To tell children not to give out information online goes along the line of never taking candy from a stranger or never entering their cars or houses. Children need to learn how to distinguish between these different situations. We teach children to be polite, and refusing to answer a question is impolite, but we still don't want them to tell perfect strangers where they live. This is a situation where a child has to use his or her own judgement, and they ought to know that they are not comitting a horrible offense and will be yelled at at home if they don't tell that nice lady their home address and refuse to let her drive them home from school. To operate with an anonymous email address online, to sign with a nick-name and to misdirect if they are asked about home addresses or other information that can be used to track them: what school are you in, what class, what is the name of your teacher, who else are in that class, what band do you play in - the list is long - is a safety measure.

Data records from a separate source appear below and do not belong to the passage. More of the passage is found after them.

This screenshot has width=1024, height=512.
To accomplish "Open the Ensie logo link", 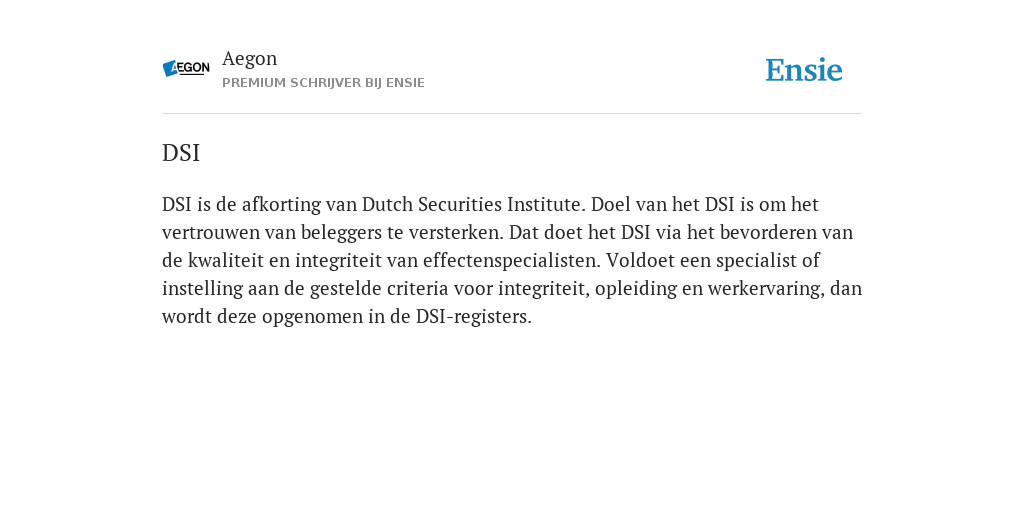I will click(804, 70).
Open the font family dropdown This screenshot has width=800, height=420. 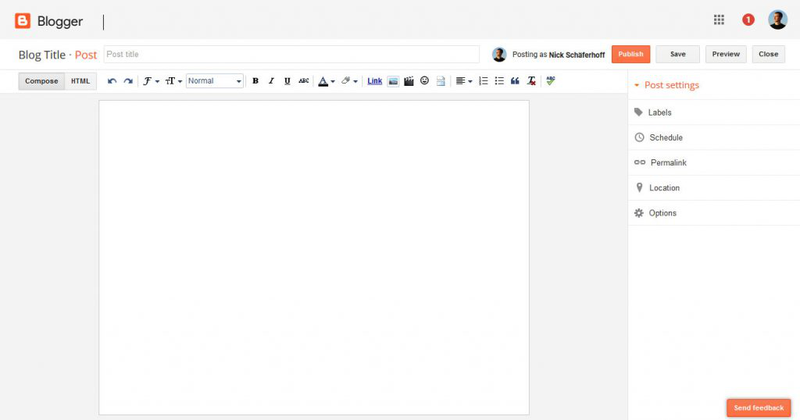150,81
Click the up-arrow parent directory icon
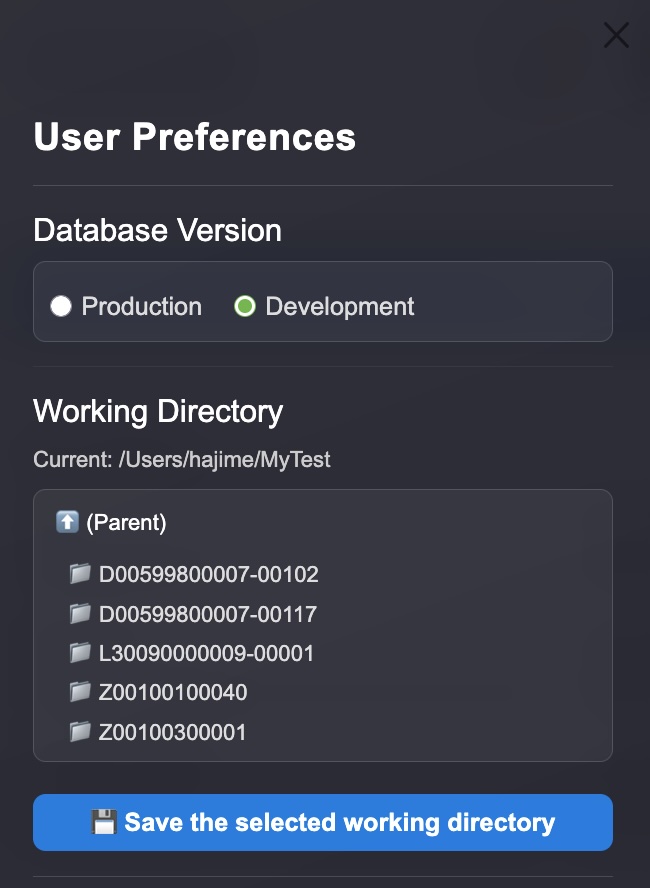The image size is (650, 888). tap(66, 522)
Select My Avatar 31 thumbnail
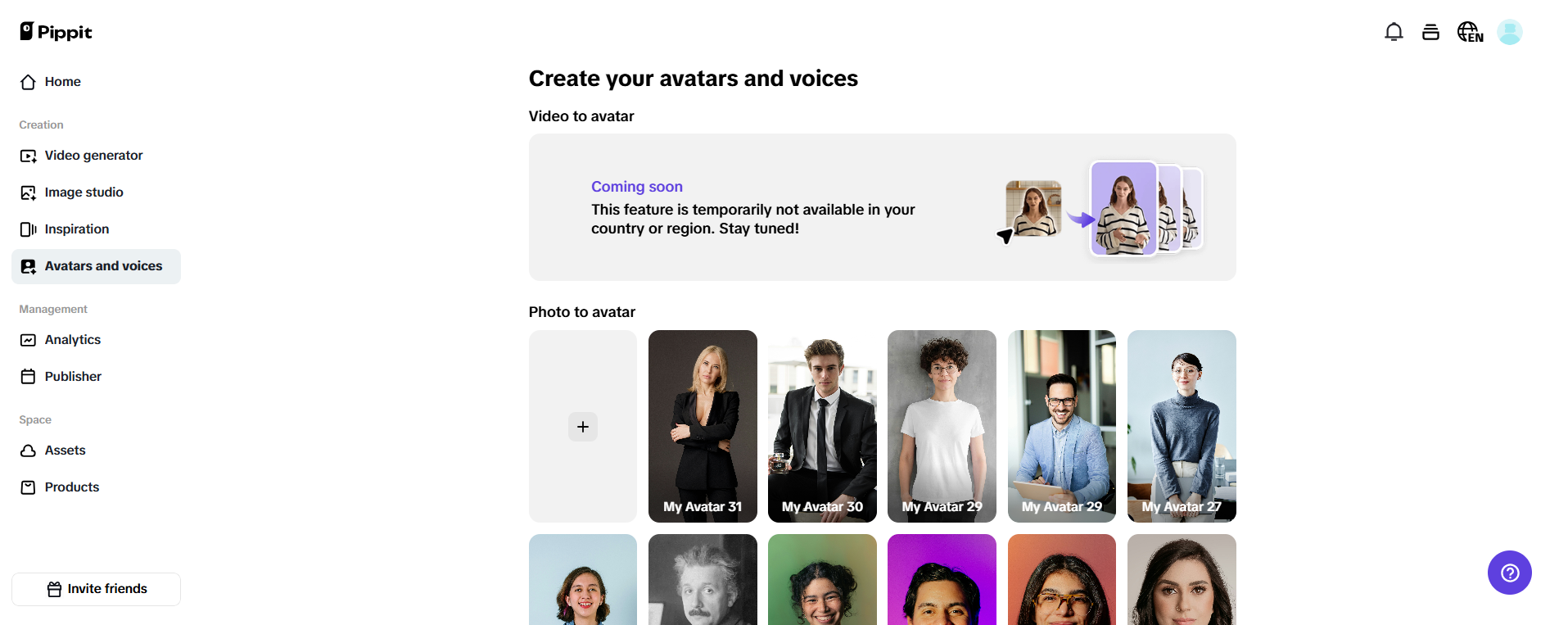This screenshot has width=1568, height=625. pyautogui.click(x=703, y=426)
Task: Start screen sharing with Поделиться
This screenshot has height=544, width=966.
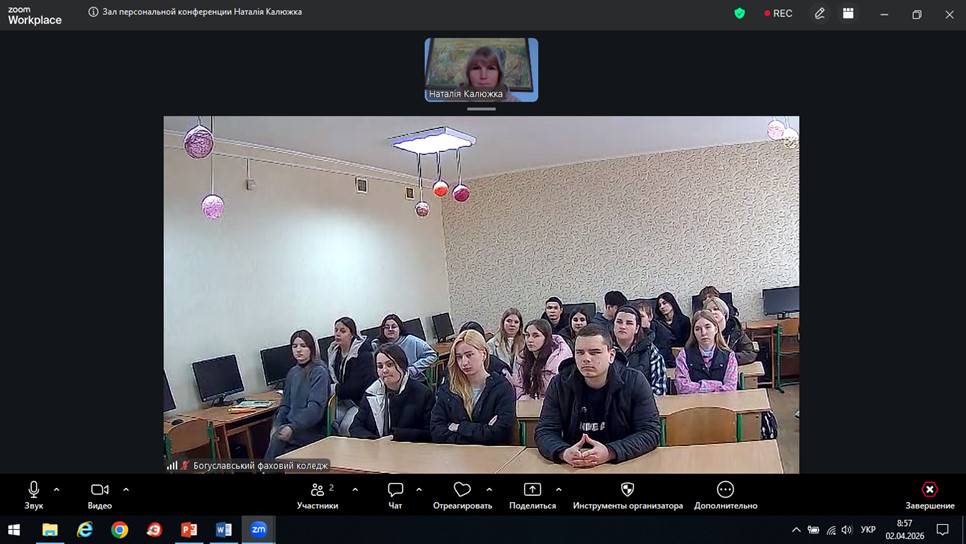Action: point(532,490)
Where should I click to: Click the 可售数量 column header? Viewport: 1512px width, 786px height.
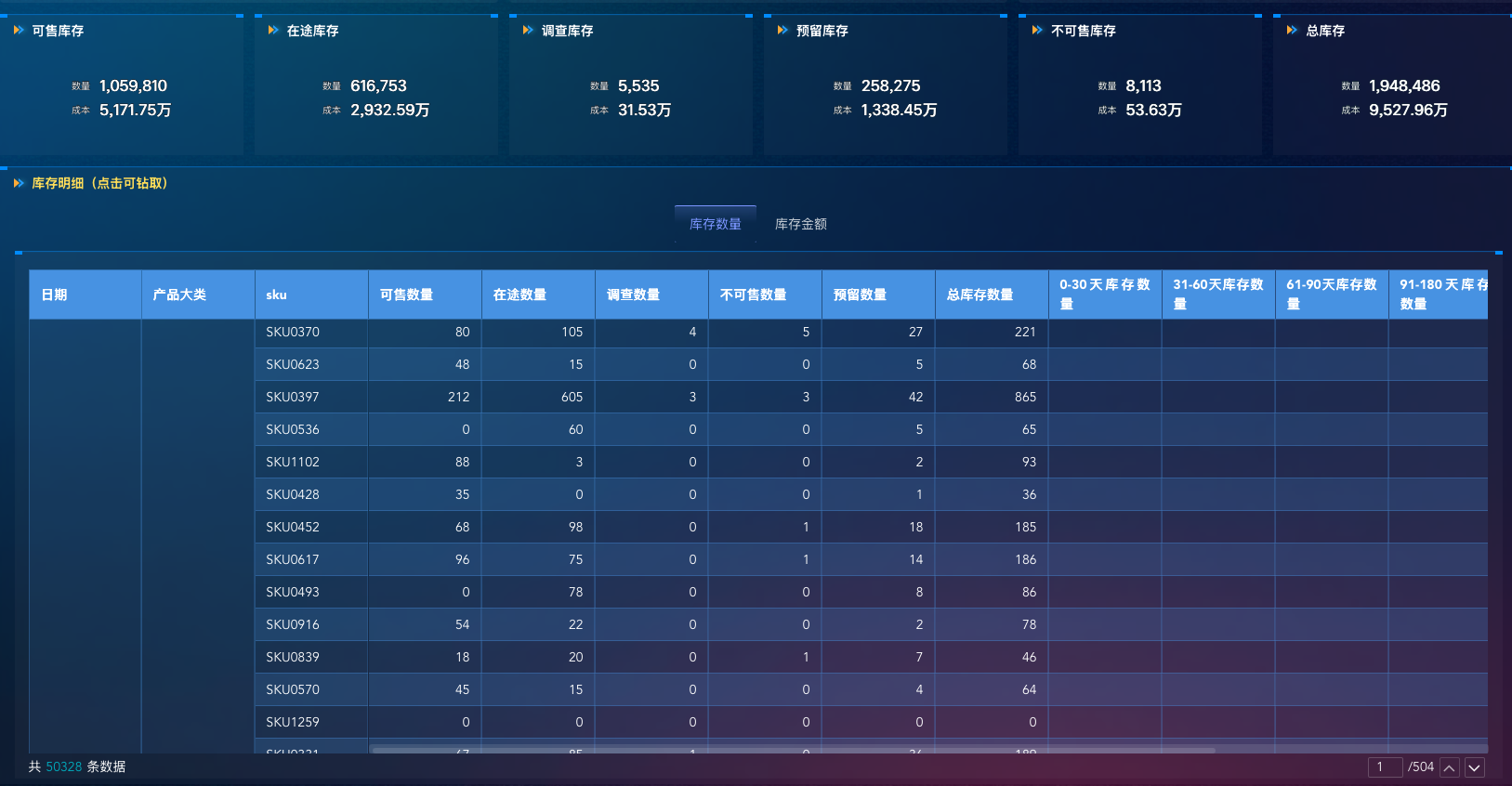406,295
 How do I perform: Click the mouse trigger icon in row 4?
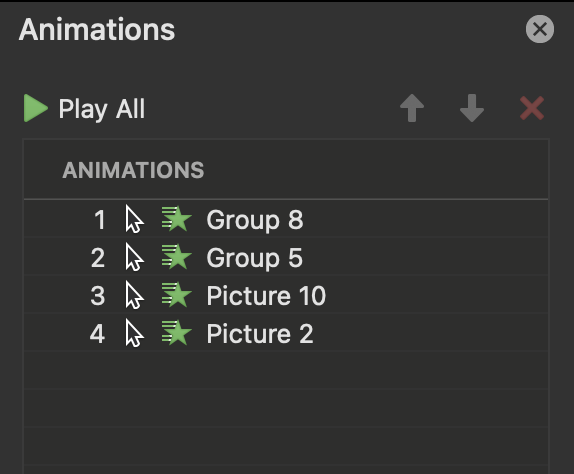[134, 333]
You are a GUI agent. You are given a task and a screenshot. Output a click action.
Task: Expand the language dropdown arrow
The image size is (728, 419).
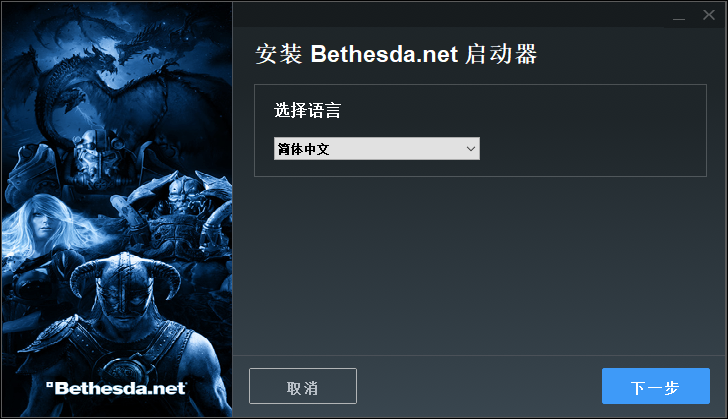[470, 149]
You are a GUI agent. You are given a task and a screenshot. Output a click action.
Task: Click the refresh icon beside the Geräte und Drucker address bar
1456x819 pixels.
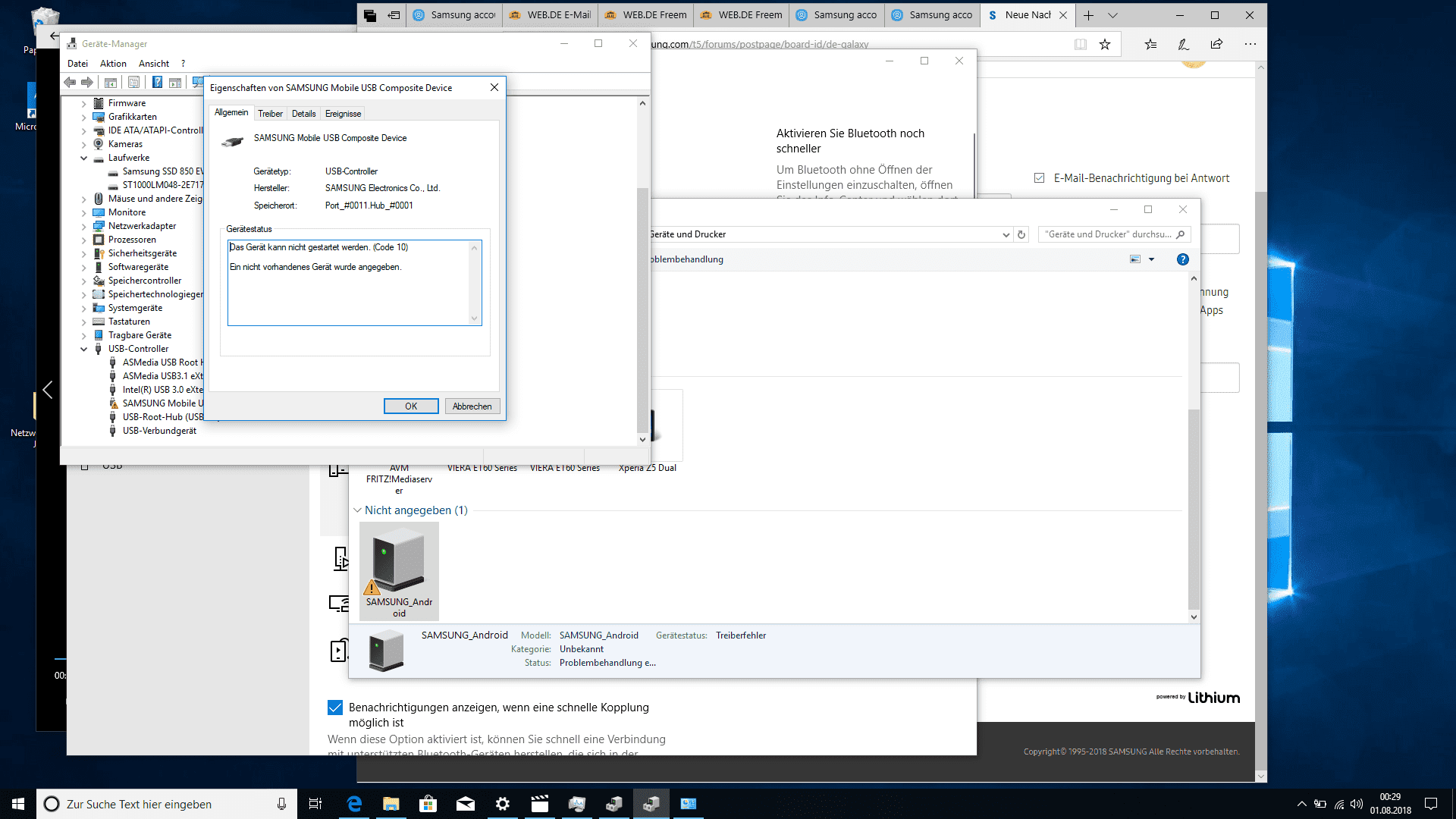(x=1021, y=234)
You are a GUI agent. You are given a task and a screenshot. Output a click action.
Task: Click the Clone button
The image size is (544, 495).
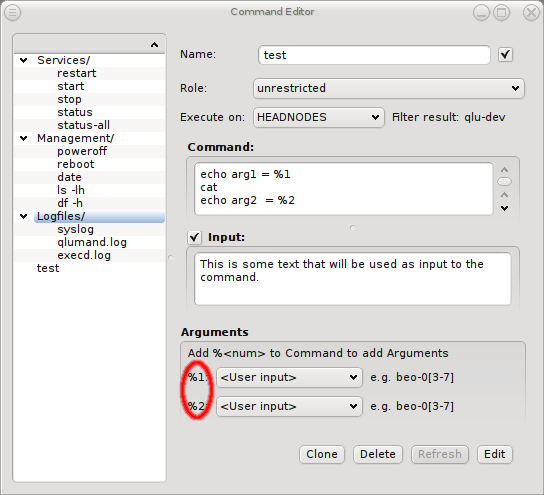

If they start a blog and publish to the net, that is a different can of worms entirely. Not that I feel all information in a blog needs to be correct. A little hint in the description of the blog that "this is my private playground, and the things I write here are things I know and things I make up" will be enough to establish the context for the mixture of fiction, dreams and misinterpretations which often comprises childrens' perception of reality. I would however insist to my children that if they start a blog, they make such things clear to the reader.

A weblog connected to my work is a different thing again. In this blog, as Jill in hers, I need to be correct. I am occasionally - well, frequently - personal about the information here, but it is still correct. If I find that I have not been correct, I have the power to edit, and I can exercize it, just as the editor of a newspaper can. First edition holds so much information - in the fifth edition the paper is totally changed. Remember the day the Swedish Prime Minister Oluf Palme was killed? I guess not that many do, it was way back in the easter of 1986. Anyway: Bergens Tidende, the largest newspaper in western Norway, came out with six different editions that day, from the first where they had a little note saying Oluf Palme had been shot, to the sixth which had pictures and several pages dedicated to the shooting. In this case several less sensational subjects were supressed for the sake of the shooting, and thrown out of the paper without mercy and with no excuses made.

A paper newspaper has different restrictions from a blog, of course, but the point I want to make is that at times we, the editors of our blogs, need to make editorial decisions. If I have been an idiot and given out false information, rather than leaving it there to be found by search-engines, to be pointed to by links and generally stay around to add to the misinformation of the world, I find it ethical to remove it. It might also be ethical to leave in its place an announcement that "in this post I had posted incorrect information about so-and-so, but having seen the error of my ways I have altered the post, and I am very sorry for the inconvenience," but misinformation is not something that needs to be kept for posterity. What might be interesting is how come this information turned out wrong, but that's if you do research on memes, in which case I suspect you have enough material anyway.

Most of all I want to make it clear that I am not a publishing house, and this is not the product of an organisation. I have made no promise to the public that I will say nothing but the truth, and I don't ask for anything in return from my readers. I don't take your money and sell you crap, I receive your attention and occasionally add something to the way people think about information, media, games - but I am not the fourth power of the state. Let's keep this in proportion - this is just a blog, I am just one human being and while I might worry about my blog archives, I don't think of them as my memorial.